**To do**
Since only part of the material below is wanted, output exactly the lines from the one with "You are a computer-use agent." up to and including the one with "Instruction: Navigate to".

**Data**
___

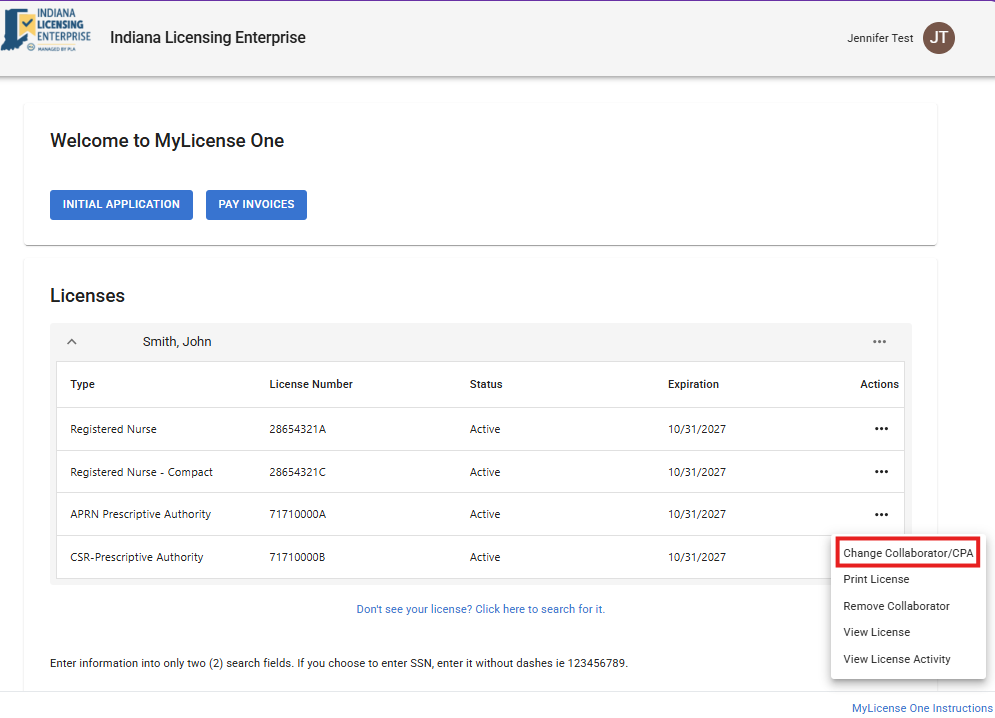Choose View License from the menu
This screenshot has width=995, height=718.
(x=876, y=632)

___

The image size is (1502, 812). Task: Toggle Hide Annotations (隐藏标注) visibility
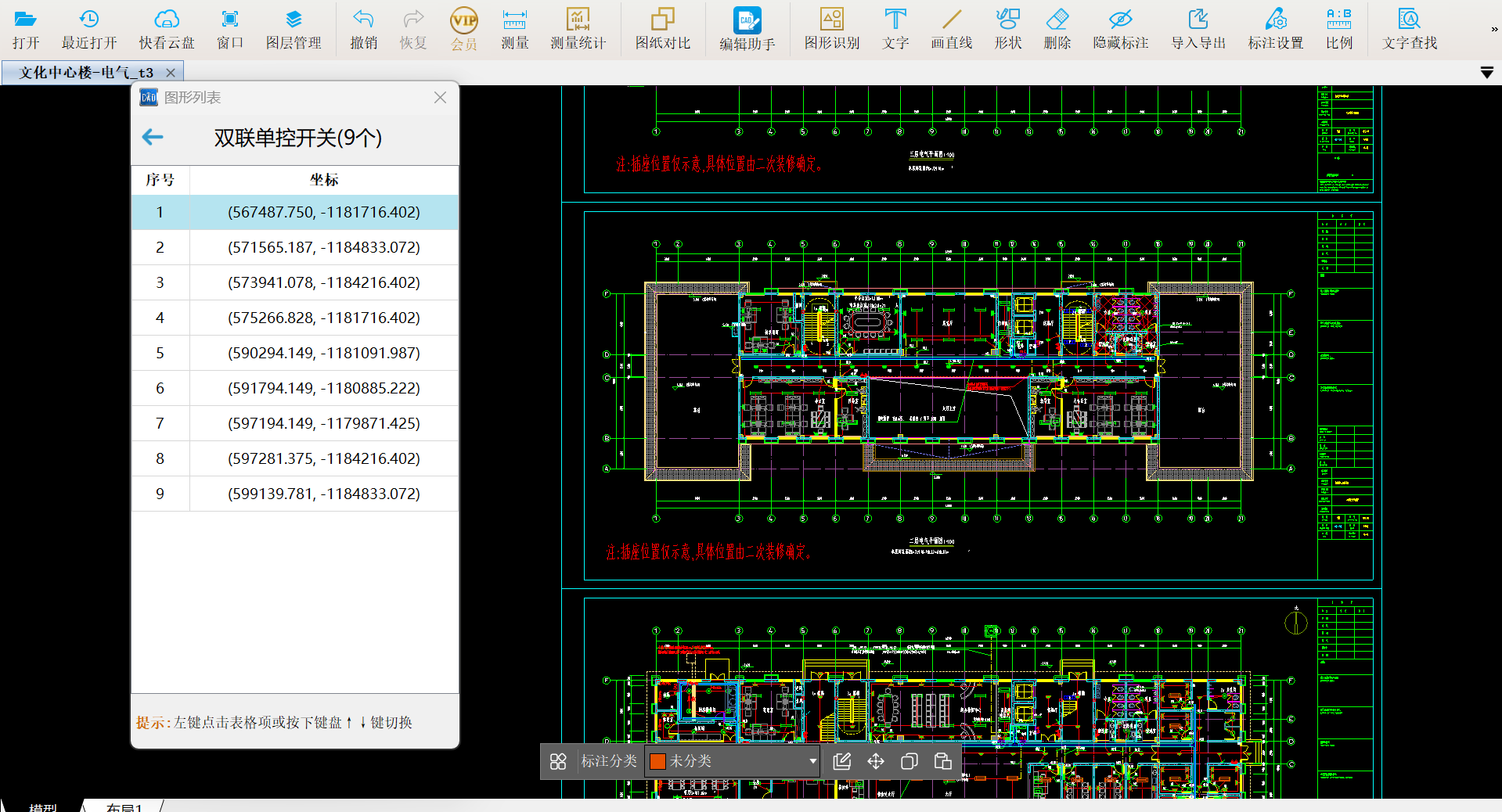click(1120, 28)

___

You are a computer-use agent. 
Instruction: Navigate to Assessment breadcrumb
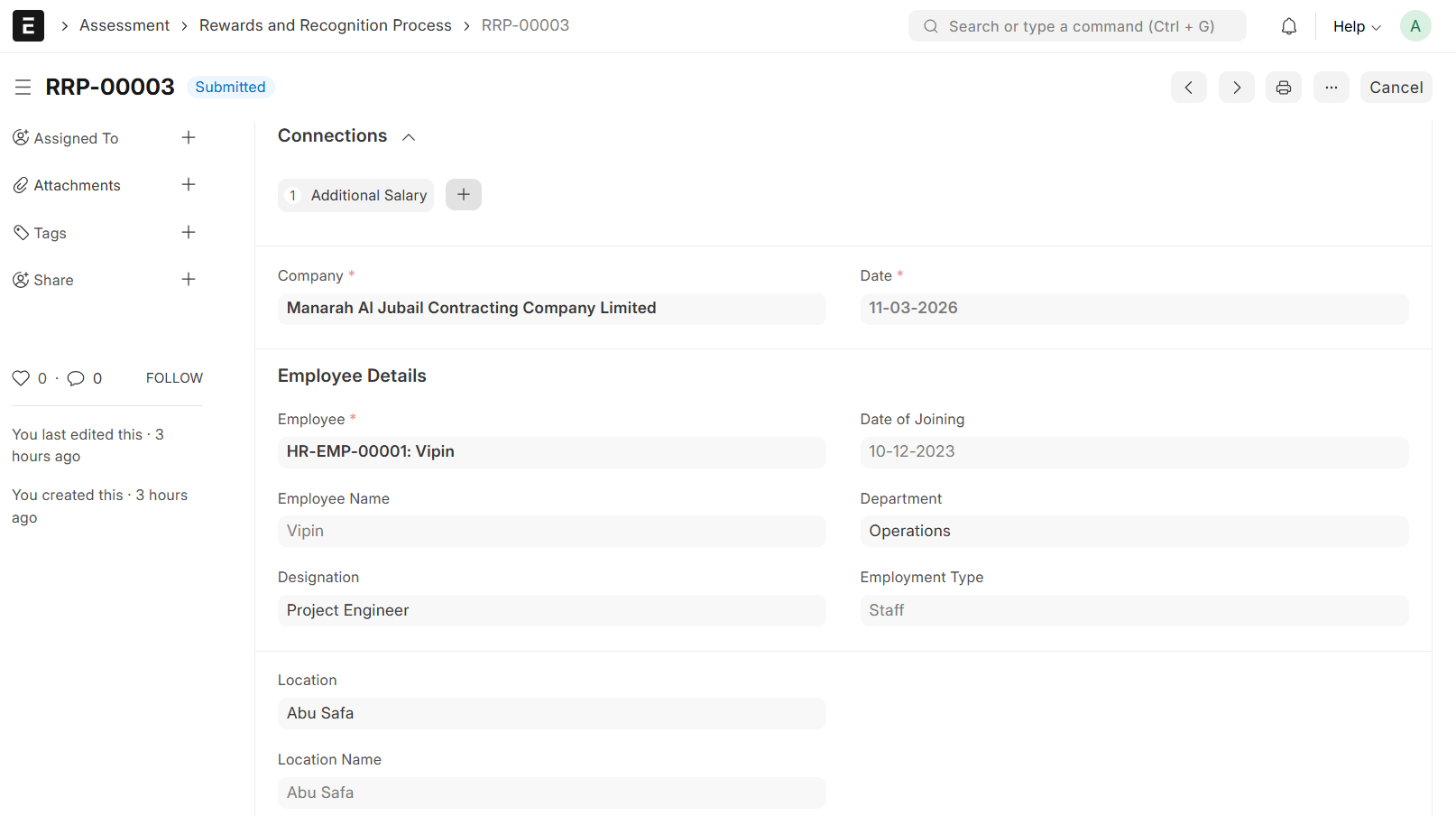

___

**Written solution**
You are a computer-use agent. 
Instruction: Navigate to Assessment breadcrumb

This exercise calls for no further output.